Bu sorunu çözmek için, hücrelerin birleşmesi ve çevreleri ECM protein fıbriller düzenlemek, sentez yolu taklit bizim araştırma çabalarını odaklanmıştır. Belirli fibrillogenesis süreci farklı ECM proteinleri için değişmekle birlikte, tipik olarak, ECM protein molekülünde yapısal bir değişiklik şifreli montajı çok siteleri ortaya bir enzimatik ya da reseptör aracılı etkileşim tarafından tetiklenir. Burada daha iyi fibrillogenesis süreci anlamak için bir model sistem olarak FN kullanın. Kısaca, FN homodimerleri 10 tip II olarak RGD amino asit dizisi vasıtasıyla hücre yüzeyi üzerindeki integrin alıcıları için bağlananBen birim tekrarlayın. Bir kez bağlı, integrinler aktomizin daralması yoluyla ayrı hareket ve şifreli öz-montaj siteleri maruz FN dimerlerini açılmak. Bu FN-FN bağlanma sitelerinin maruz doğru hücre yüzeyi ¹⁵ çözünmeyen bir fibril halinde birleştirmek için FN dimerler sağlar. Hücresiz sistemlerde çalışma şifreli FN-FN bağlanma yerleri, bir hava-sıvı-katı ara ^17-19 at denatüranlar ¹⁶ ya da yüzey gerilimini kullanan açılımı ile ortaya edilebileceğini göstermiştir. Bununla birlikte, bu teknikler ile oluşturulan FN lifler belli bir lif boyutunda ve geometrileri ile sınırlıdır ve tipik olarak bir yüzey bağlanmıştır.

Burada serbest çözünmez nanoliflerini, nanofabrics (2D yaprak) ve (Şekil 1 tek veya çoklu ECM proteinlerinin oluşan diğer nanoyapıları oluşturmak için protein-yüzey etkileşimleri kullanarak bu kısıtlamaların üstesinden bir yaklaşım olarak adlandırılan yüzey başlatılan aksamını (SIA) ²⁰ tarif .) Bu process, ECM proteinleri çözelti içinde, kompakt, küresel yapıdan adsorbe edildi ve kısmen bir model, hidrofobik polidimetilsiloksan (PDMS) üzerine damgası (katlanmamış) denatüre edilmiştir.

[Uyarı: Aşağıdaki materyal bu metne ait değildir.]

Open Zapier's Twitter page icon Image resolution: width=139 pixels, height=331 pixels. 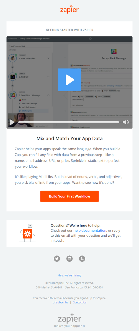(x=57, y=258)
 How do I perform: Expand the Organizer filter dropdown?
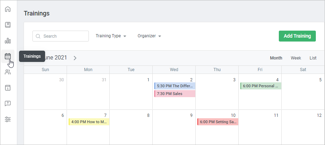(x=149, y=36)
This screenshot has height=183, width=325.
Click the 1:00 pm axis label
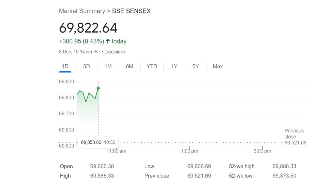coord(189,151)
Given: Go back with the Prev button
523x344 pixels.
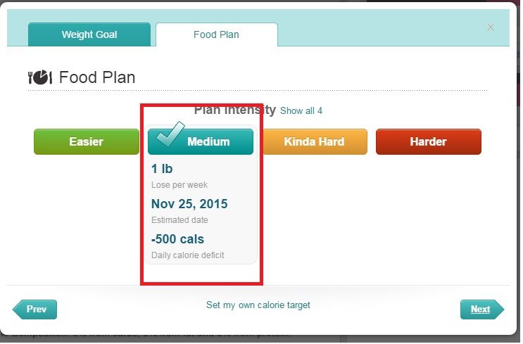Looking at the screenshot, I should [x=34, y=310].
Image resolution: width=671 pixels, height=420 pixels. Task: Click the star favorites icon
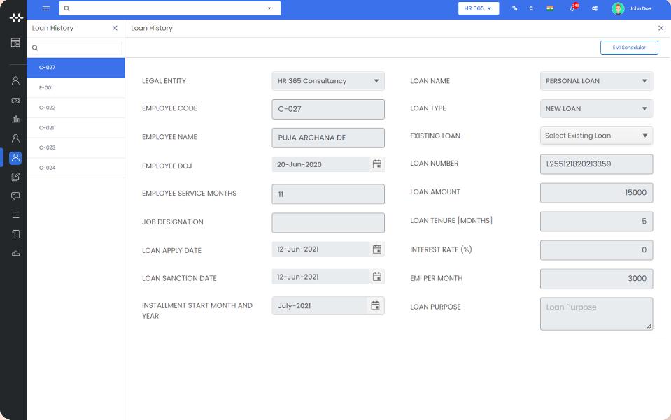531,8
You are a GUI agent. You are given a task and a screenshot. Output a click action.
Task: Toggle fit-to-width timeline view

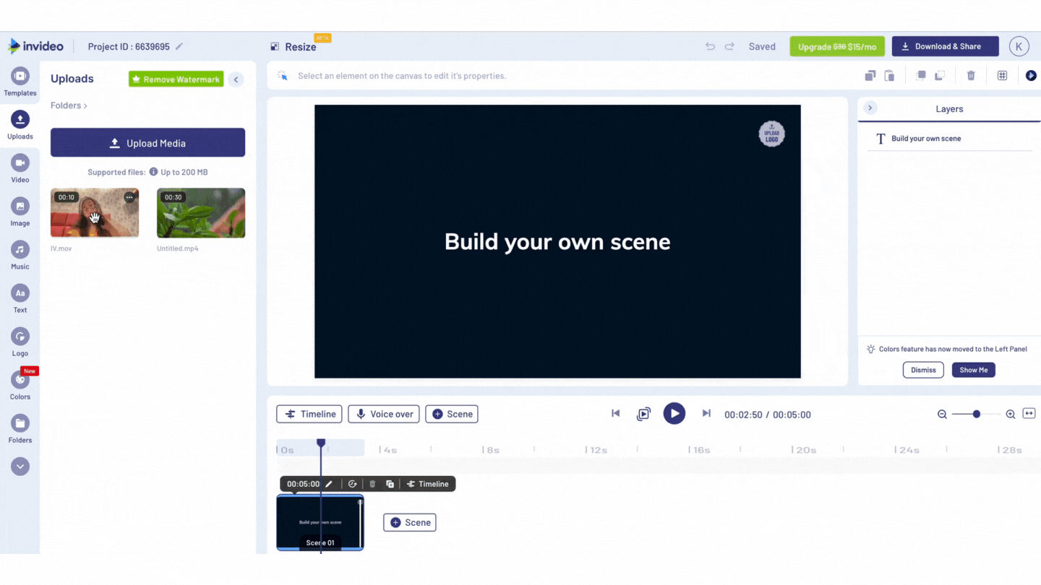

ECM sonra proteinler ²² baskı microcontact ile termal duyarlı poli (N-izopropil) (PIPAAm) yüzey üzerine bu durumda transfer edilir. 40 ° C, su ile hidratlanmış zaman PIPAAm sağlam kalır, ancak 32 ° C'ye kadar soğutuldu zaman hidrofilik hale düşük bir kritik çözelti sıcaklığı (LCST) içinden geçer, su ile şişen ve çözünen, kapalı monte ECM oluşturulan nano serbest yüzey. SIA yöntemi nanometre ölçekli hassasiyetle boyutları üzerinde kontrol sağlar. Bu kompozisyon, lif geometrisi ve mimari gibi başlıca parametreleri kontrol olarak, bu in vivo bulunan ECM'nin birçok özellikleri özetlemek için ve doku mühendisliği ve biyoteknoloji uygulamalarında gelişmiş yapı iskelesi geliştirmek mümkündür.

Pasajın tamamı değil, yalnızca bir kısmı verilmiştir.